Dia 30 de maio: Polícia Civil realiza Operação Fim de Festa e prende 10 pessoas de classe média e alta por tráfico de drogas sintéticas.
Dia 08 de outubro: Operação Beco Sem Saída II prende 11 pessoas de classe baixa por envolvimento com tráfico de drogas.
Dia 06 de novembro: Mais uma operação da Polícia Civil contra venda de entorpecentes. Dessa vez, 17 presos. Todos de classe média e alta.
Dos 38 presos, você sabe quais foram julgados até hoje?

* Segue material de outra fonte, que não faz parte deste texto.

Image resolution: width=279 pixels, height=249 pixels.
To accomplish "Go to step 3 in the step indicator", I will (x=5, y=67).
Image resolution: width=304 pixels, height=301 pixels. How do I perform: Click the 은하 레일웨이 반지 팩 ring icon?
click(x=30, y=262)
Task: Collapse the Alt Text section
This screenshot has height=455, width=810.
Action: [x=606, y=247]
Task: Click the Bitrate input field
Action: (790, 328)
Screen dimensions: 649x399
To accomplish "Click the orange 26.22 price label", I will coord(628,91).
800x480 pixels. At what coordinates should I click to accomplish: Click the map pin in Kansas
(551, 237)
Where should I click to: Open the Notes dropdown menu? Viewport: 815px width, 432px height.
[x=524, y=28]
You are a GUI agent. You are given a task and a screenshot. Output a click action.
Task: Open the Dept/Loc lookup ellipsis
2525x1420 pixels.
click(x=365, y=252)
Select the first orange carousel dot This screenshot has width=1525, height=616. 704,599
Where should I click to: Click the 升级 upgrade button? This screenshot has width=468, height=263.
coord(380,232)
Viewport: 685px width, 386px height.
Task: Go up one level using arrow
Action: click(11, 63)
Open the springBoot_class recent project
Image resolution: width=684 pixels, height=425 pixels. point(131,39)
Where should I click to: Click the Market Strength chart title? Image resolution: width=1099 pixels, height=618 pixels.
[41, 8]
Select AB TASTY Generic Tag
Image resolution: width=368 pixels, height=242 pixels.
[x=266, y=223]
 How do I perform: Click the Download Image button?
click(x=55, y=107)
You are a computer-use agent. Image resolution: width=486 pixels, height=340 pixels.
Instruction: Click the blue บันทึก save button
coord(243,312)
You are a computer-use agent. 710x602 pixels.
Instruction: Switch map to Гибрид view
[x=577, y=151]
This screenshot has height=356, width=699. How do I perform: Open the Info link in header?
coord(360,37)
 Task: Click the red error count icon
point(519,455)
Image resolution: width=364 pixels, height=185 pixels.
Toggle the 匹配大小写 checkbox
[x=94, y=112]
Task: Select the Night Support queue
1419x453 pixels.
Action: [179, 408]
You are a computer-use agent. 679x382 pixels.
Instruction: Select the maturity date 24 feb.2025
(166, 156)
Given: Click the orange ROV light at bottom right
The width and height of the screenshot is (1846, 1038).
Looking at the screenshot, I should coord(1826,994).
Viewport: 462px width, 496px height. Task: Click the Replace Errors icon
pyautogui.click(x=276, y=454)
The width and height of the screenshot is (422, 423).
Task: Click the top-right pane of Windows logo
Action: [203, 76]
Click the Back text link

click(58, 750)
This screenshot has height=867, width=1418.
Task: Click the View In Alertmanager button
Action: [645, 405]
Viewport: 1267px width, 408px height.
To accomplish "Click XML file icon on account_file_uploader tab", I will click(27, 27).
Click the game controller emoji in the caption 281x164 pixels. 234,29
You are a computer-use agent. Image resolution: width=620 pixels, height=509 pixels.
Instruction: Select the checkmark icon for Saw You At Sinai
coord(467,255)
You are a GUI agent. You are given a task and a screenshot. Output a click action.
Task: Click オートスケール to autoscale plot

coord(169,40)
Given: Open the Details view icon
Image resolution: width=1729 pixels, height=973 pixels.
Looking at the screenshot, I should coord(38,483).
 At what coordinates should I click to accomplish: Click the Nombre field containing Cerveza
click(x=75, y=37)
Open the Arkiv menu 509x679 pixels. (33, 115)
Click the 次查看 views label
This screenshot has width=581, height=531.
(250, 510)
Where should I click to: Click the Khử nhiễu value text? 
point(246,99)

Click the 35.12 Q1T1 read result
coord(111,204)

Há muito que a discussão em torno da Justiça seletiva divide opiniões na sociedade. Mas, embora os argumentos tenham por base a letra fria da lei, os números demonstram que pessoas pobres que cometem crimes vão para cadeia mais cedo e lá ficam por muito tempo. No caso das três operações da polícia em Passo Fundo contra o tráfico de drogas (citado no gráfico acima) os criminosos que permaneceram presos pertencem a classe social menos favorecida: são pobres. Os demais denunciados por tráfico de drogas e associação para o tráfico, que ainda não participaram nem da primeira audiência, aguardam julgamento em liberdade sob o argumento de não colocarem em risco a ordem pública. São pessoas de classe média alta.
Conforme o juiz que responde pela 2ª Vara Criminal da Comarca de Passo Fundo, Alan Peixoto de Oliveira, a reincidência é um dos principais fatores que determina a liberdade provisória dos réus. “Quando uma operação policial pega um extrato mais privilegiado da sociedade, geralmente pega pessoas que não tinham envolvimento com crimes, ou seja, tecnicamente, réus primários. Ao contrário, a camada menos favorecida, a que mora na vila, vai ter diversas passagens pela polícia, uma reiteração de conduta criminosa”, diz.
Nessa linha de pensamento, o magistrado discorre sobre a presunção que pode determinar a concessão do habeas corpus, conforme a renda dos réus. “Se supõe que, por serem pessoas com condições de prover seu próprio sustento de outra maneira, que não a venda de drogas, uma vez alvos e presos, dificilmente voltem a reincidir na prática criminosa”, sugere.
Responsável por coordenar diversas investigações de tráfico de drogas, em especial as que culminaram nas operações citadas anteriormente, o titular da 1ª Delegacia de Polícia, Diogo Ferreira, discorda: “Não é porque ele é réu primário ou que tenha melhores condições financeiras, que ele não pratica o mesmo ato de violência contra a sociedade. O tráfico de drogas, do crack ao ecstasy, é danoso. Se a venda dos entorpecentes não oferecesse perigo para ninguém, não estaria tipificada em lei”, afirma.
O delegado também acrescenta que considera o delito, quando praticado pelas classes mais altas, ainda mais nocivo e mais propenso a desestabilizar a ordem pública. “Esse ‘réu primário’, em razão da posição social, pratica o crime mais ocultamente, o que torna a investigação mais trabalhosa: mais difícil de identificar e de obter provas para encerrar o inquérito. Digamos, então, que esse sujeito de classe média alta, se não tivesse os meios que tem, já teria sido percebido antes, visto antes, preso antes e, consequentemente, seria reincidente como o traficante da vila”, expõe.
Mas, conforme Oliveira, se os crimes são iguais e o agente que praticou o delito tem o mesmo perfil de conduta (crime grave, de violência, que causa comoção, réu primário ou reincidente, entre outros requisitos que determinem a prisão preventiva), ele vai responder o processo criminal de forma igualitária, independentemente do meio social em que vive. “Hoje, se for preso um traficante na vila, em Passo Fundo, e ele ainda não tiver passagem pela polícia, tem uma grande possibilidade de responder esse processo solto”, diz.


Casos concretos

Operação Fim de festa
Crime: tráfico de drogas
Classe social dos investigados: média; média alta; alta
Presos: 10
Em liberdade provisória: 10

Pelo menos um dos envolvidos no esquema tem uma vasta ficha criminal, por tráfico de drogas, roubos e, inclusive, homicídios. Ele, mesmo reincidente, obteve liberdade provisória em menos de 20 dias, junto com os demais.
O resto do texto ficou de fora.